Another beautiful sign that spring is here.
Seeing this tree in bloom was a nice surprise on my walk today. I've come to think of some of these walks I take as "grief walks." Seems like occasionally, I'll be walking for 10 minutes or so and then feelings of profound sadness and loss will open up in the middle of my chest.
I thought about the feelings of grief that came up more consciously today as I was walking. An image of an intricately designed little box nestled inside my chest came to mind. The box looks beautiful, skillfully crafted and very valuable. It holds all the feelings I've had when I've experienced loss, when someone has hurt me in a way that could have been avoided, when I see others suffering, when I become aware of something happening in the larger world that breaks my heart.
For whatever reason, sometimes when I walk the box just opens up and my heart is full of sadness, regret, and helplessness. As I walk, I cry (not enough to embarrass myself). My heart is heavy, weighed down.
With grief, though, there's nothing to do but feel it and ride it out. I'm tired of grieving but I also value it and trust it. I think I'm feeling more of it now because it's been about a year since things started getting really difficult and because now we're putting our house on the market. It's hard to believe how much has happened in that year. Having to go through our home and sift through the memories of a decade is a daunting task. I imagine it will be healing at the same time.
That little box is pretty full so I guess there's just a need to make some room. Sometimes I feel better after a grief walk and sometimes the box just stays open longer as I struggle through the rest of the day. Sometimes I'm not sure who I am or what's going to happen.
I know I'll find solid ground eventually and the box won't be as full any more. I do treasure its contents because the grief I feel means that people and life matter to me and that I can let myself be vulnerable enough to take a risk that I'll be hurt somehow.
I'm reading a book called The Eden Project. The focus is on how we tend to be looking for the "magical other." The author argues that "the primary motive, the hidden agenda in any relationship, is the yearning to return;" the desire to find safety in bonding with another human being. But...is bonding with another person reliable and protective or unpredictable and even hurtful?
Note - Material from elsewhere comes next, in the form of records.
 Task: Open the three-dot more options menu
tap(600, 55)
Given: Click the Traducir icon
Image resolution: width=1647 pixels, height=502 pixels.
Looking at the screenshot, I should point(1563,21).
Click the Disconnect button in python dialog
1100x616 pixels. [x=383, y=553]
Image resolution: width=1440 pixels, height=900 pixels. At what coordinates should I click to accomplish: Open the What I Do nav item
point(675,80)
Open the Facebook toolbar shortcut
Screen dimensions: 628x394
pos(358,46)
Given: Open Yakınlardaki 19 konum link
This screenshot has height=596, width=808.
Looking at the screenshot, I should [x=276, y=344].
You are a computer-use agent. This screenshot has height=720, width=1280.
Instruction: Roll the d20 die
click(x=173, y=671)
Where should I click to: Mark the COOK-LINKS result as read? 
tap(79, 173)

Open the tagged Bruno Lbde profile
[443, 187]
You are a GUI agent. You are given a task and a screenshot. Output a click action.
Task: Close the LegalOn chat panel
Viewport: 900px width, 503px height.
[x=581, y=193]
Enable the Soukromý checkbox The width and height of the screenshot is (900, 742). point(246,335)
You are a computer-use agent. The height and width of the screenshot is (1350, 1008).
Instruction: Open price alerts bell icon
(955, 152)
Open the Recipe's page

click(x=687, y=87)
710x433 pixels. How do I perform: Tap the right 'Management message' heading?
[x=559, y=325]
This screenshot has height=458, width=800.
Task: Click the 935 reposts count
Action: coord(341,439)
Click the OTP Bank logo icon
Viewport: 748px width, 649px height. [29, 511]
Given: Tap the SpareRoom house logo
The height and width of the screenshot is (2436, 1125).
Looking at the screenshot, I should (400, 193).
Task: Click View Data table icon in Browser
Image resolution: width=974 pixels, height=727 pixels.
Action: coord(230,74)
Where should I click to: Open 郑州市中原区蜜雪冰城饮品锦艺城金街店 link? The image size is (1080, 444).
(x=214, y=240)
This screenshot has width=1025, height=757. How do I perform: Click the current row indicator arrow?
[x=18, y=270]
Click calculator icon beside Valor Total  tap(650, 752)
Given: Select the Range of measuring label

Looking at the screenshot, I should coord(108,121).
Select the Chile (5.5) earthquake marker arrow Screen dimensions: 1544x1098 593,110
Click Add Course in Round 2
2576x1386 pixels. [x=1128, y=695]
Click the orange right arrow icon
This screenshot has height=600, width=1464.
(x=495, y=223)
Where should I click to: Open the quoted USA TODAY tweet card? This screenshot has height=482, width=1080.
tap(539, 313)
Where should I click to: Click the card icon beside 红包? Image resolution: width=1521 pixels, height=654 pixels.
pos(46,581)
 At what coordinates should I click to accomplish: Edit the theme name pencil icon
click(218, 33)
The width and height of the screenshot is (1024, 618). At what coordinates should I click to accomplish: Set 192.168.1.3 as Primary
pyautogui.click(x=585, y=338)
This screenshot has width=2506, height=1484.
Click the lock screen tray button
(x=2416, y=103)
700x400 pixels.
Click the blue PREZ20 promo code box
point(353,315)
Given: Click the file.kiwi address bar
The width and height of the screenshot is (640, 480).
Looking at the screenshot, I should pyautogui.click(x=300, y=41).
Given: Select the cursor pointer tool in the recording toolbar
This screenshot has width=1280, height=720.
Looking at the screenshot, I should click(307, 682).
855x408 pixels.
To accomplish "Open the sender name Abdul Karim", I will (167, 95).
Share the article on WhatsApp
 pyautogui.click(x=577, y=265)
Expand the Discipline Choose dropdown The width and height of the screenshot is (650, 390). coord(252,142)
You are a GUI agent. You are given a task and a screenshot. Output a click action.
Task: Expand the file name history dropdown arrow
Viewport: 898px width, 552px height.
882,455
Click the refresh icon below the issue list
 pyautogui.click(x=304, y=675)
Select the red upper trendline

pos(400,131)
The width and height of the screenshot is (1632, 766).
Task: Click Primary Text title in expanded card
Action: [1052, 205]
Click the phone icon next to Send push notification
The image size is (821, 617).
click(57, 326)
This horrible uncertainty and tension is part of what's so painful for me right now. It's very difficult to grieve the loss of a fantasy that I could have the protection of bonding without the risk of being hurt. There's no way to climb back into the womb and undo the reality of living in a world where there's always a trade off. With connection comes loss. No way around it. Realizing this has filled that little box to the brim.
After Making Love
No one should ask the other
"What were you thinking?"
No one, that is,
who doesn't want to hear about the past
and its inhabitants
or the strange loneliness of the present.